TASK REQUIREMENTS:
Reproduce exactly the line with "Given: Open Invoice Settings submenu item" and the lines after it. Stop at the last line of the data and include nothing else.

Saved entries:
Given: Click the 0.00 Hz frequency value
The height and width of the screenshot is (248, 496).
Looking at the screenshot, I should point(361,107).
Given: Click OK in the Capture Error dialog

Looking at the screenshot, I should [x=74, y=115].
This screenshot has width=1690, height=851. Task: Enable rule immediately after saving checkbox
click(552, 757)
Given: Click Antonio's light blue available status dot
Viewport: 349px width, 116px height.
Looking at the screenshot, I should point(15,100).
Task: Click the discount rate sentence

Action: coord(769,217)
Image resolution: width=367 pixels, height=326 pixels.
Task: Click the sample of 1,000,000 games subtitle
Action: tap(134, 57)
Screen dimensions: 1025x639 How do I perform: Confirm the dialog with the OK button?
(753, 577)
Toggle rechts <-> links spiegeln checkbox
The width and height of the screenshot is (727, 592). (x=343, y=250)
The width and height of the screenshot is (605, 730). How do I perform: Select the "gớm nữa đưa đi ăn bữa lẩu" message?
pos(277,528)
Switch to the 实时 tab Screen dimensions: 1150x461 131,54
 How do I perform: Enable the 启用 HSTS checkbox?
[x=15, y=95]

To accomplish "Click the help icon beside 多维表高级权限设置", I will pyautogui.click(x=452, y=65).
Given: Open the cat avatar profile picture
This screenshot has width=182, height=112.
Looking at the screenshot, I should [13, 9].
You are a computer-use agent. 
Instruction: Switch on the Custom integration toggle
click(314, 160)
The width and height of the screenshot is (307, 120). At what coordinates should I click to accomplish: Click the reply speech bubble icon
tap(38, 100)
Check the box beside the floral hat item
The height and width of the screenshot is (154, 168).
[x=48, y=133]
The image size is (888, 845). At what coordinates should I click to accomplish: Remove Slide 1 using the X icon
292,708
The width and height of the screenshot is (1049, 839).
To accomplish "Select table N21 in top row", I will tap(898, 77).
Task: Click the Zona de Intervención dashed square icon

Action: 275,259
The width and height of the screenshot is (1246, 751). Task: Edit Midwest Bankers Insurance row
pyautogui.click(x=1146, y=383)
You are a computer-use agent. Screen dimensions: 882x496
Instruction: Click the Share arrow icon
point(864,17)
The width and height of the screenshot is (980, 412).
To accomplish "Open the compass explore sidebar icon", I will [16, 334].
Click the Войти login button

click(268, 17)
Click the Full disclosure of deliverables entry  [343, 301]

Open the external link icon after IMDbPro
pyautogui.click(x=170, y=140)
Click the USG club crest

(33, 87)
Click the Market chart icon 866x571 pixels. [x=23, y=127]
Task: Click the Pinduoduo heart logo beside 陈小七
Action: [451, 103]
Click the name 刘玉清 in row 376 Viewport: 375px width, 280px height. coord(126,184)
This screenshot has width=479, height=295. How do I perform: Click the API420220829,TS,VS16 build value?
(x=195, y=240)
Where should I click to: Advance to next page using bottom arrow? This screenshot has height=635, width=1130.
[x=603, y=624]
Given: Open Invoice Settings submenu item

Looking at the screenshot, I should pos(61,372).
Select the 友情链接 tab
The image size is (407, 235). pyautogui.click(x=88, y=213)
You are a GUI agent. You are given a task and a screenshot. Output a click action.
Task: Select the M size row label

RESULT OF THIS TASK:
Given: Open Invoice Settings submenu item

Looking at the screenshot, I should pos(61,372).
Select the 友情链接 tab
The image size is (407, 235). pyautogui.click(x=88, y=213)
You are a GUI agent. You are given a task and a screenshot. Output a click action.
Task: Select the M size row label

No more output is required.